--- START ---

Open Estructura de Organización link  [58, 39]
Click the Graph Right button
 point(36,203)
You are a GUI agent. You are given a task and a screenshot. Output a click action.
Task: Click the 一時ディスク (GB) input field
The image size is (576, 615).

--- END ---

INSTRUCTIONS FOR THE TASK: Please copy the line that holds "Task: Click the 一時ディスク (GB) input field" and each line under it through the last line above, exactly as they stand, adding nothing.

TASK SOLUTION:
Task: Click the 一時ディスク (GB) input field
The image size is (576, 615).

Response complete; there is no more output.